--- Information Enclosed Below ---
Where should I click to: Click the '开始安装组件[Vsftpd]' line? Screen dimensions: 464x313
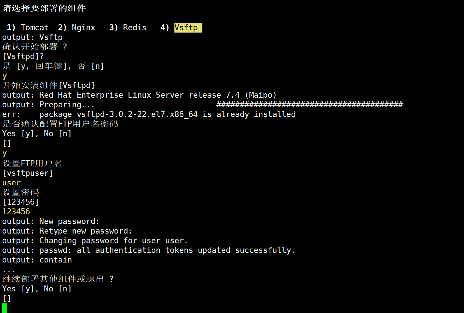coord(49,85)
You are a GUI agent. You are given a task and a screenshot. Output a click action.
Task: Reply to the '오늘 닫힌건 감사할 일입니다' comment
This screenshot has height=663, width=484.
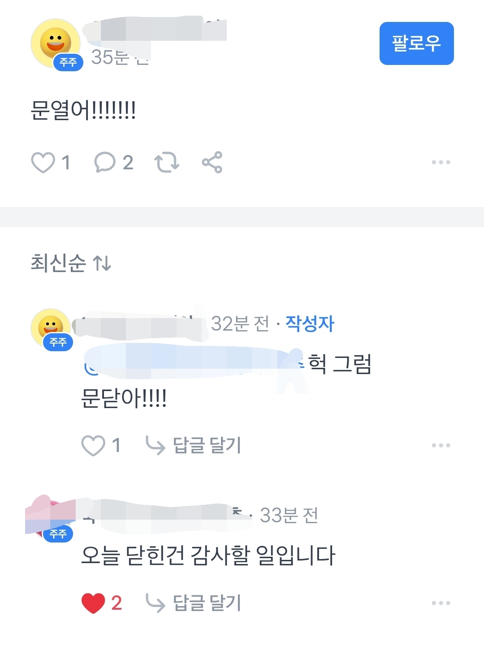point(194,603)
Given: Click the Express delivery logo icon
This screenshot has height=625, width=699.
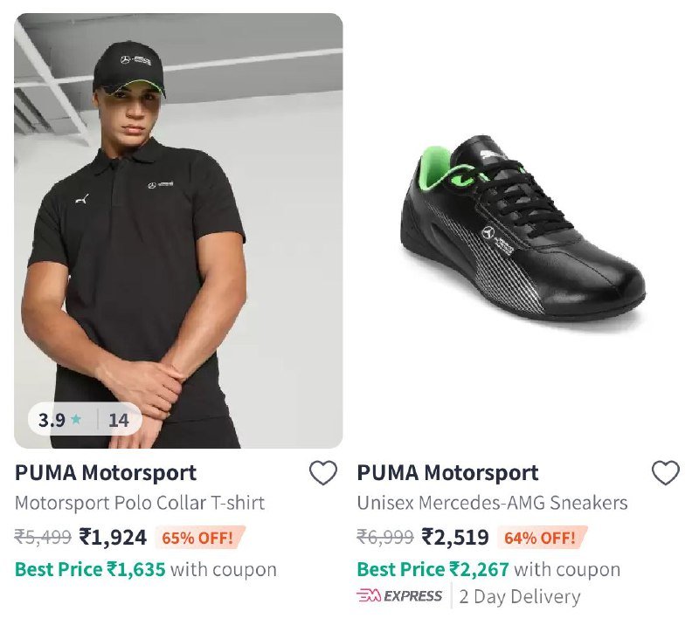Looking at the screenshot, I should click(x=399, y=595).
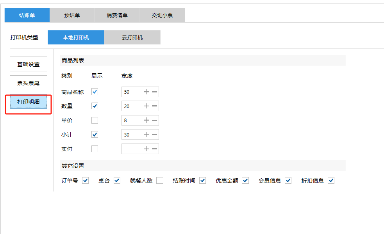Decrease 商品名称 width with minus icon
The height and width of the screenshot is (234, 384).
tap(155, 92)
--- End of Enclosed Information ---
--- Information Enclosed Below ---
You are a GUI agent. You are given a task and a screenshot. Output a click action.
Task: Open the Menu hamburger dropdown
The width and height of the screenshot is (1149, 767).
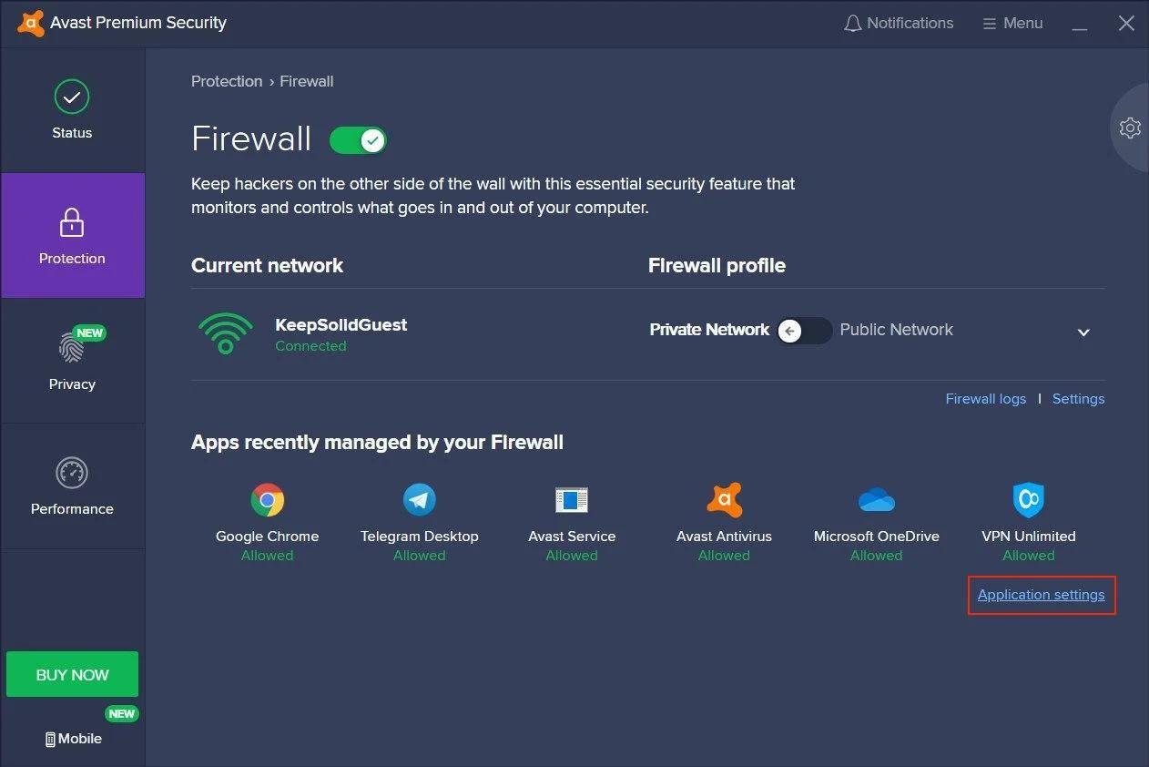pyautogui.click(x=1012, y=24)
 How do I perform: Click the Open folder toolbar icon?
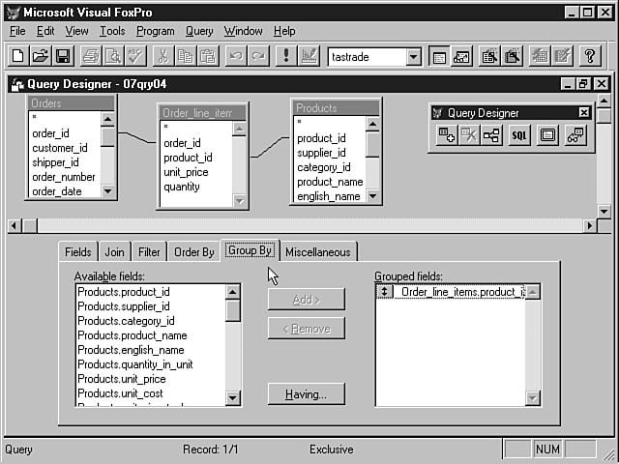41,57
--- End of Enclosed Information ---
*Task to complete*: Only one stretch of the data is wanted: write out exactly the lines from the one holding "Where should I" through the one holding "Given: Click the Express delivery logo icon", both included, without the pictures.

*Answer to the problem*:
Where should I click to: Click the '开始安装组件[Vsftpd]' line? Screen dimensions: 464x313
coord(49,85)
You are a GUI agent. You are given a task and a screenshot. Output a click action.
Task: Reply to the '오늘 닫힌건 감사할 일입니다' comment
This screenshot has height=663, width=484.
point(194,603)
Given: Click the Express delivery logo icon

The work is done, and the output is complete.